By Paul Huxley, Research Postgraduate, Faculty of Medicine, School of Public Health
Ronald Ross, a British medical doctor of the late-19th and early 20th centuries, was first to identify the mosquito as the winged-insect carrier of malaria-causing parasites. Prior to this breakthrough, bad air (mal aria in Italian) was thought to have been the culprit. Together, Ross and Giovanni Grassi (who’s work, unlike Ross’, was controversially ignored by the Nobel Committee in 1902) uncovered a truth of huge ecological and epidemiological significance and sparked an ongoing international research effort aimed at answering fundamental questions about the processes that drive patterns of human morbidity and mortality caused by diseases carried by mosquitoes.
Historical records show that between the 15th and 19th centuries, malaria, or ague as it was known locally, was a common cause of morbidity and mortality in Britain (Kuhn et al. 2003). It is thought that Plasmodium vivax was the type that was virulent during this period, and not the potentially fatal Plasmodium falciparum, which still causes around 0.5 million deaths globally per year (WHO, 2018).
Malaria’s disappearance in the UK (there have only been imported cases since 1953) stemmed from the conversion of marshlands to accommodate the growth of animal farming (Kuhn et al., 2003). It is likely that this land use change reduced the availability of the mosquito vector’s (a species known as Anopheles atroparvus) preferred breeding grounds and increased the ubiquity of its primary blood meal source (i.e. cows, horses and pigs) (MacArthur, 1951).
This historical example illustrates how landscape modifications can affect the mechanisms that govern mosquito-borne disease systems. In the UK’s case, they can be considered to have led to a significant public health burden being lifted. However, there is a growing body of scientific research that links land use change to the increased prevalence of other diseases vectored by mosquitoes.
As ectothermic organisms, mosquitoes are highly sensitive to temperature. Therefore, it is perceivable that any change to an environment that alters its thermal characteristics, may affect mosquitoes by creating or removing spaces that are suitable for them to live and prosper within.

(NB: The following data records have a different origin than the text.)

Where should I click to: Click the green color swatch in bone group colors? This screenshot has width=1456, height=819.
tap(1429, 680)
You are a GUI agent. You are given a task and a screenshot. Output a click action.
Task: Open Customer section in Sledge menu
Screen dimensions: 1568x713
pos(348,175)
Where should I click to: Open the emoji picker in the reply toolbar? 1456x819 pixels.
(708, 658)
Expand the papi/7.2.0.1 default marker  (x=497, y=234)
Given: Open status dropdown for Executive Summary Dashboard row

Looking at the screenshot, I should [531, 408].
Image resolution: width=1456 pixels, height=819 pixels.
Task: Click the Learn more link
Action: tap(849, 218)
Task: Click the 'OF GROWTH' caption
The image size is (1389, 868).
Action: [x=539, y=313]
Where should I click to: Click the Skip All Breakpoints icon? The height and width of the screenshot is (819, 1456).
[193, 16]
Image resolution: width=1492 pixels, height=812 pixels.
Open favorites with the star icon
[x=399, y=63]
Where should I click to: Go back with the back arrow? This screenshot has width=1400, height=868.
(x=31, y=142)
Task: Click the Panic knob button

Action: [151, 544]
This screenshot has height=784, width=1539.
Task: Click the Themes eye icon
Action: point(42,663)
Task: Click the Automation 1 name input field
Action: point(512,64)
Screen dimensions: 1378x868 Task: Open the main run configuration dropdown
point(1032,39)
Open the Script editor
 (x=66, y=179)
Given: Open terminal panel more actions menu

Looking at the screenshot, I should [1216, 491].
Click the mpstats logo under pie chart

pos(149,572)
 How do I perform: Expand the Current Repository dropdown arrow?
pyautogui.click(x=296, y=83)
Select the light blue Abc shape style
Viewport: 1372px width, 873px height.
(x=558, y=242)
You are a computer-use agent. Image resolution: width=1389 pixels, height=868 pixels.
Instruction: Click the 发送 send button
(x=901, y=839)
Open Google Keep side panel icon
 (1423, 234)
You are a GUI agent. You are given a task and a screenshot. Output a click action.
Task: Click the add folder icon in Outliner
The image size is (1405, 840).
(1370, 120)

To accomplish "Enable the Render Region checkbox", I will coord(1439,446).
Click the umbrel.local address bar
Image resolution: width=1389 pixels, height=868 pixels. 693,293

Rapid and unstructured urbanisation, industrial development, and habitat loss and fragmentation via deforestation for agricultural expansion and intensification, are thought to be contributing to global, regional and local mosquito-borne disease patterns. Dengue infection numbers have soared (the WHO (2017) estimates half of the world’s population is now at risk), Zika virus (ZIKV), a disease once restricted to its native environment in Uganda, has now spread throughout the Americas, and yellow fever has re-emerged in Brazil when it was once thought to have been eliminated for good.
This raises key global public health concerns. For instance, if, with land use changes, global climate change increases temperatures over the threshold 2 degrees celsius, will the UK and other temperate countries become more ecologically suitable for disease carrying mosquitoes to inhabit or re-inhabit? Will regions where mosquito diseases are endemic (e.g. South and South-East Asia) become too hot, and contribute to a future decline from the currently-observed high infection rates?
As a PhD student, I work with other disease ecologists in Dr. Kris Murray’s laboratory (Department of Infectious Disease Epidemiology at St. Mary’s hospital campus), and with scientists (Drs. Lauren Cator and Samraat Pawar) in the School of Life Sciences (South Kensington and Silwood Park campuses) to carry-out research that seeks to contribute to answering such important global health questions.
Kuhn, Katrin Gaardbo, et al. Malaria in Britain: past, present, and future. Proceedings of the National Academy of Sciences 100.17 (2003): 9997-10001.
MacArthur, William P. A Brief Story of English Malaria. British Medical Bulletin 8.1 (1951): 76-9.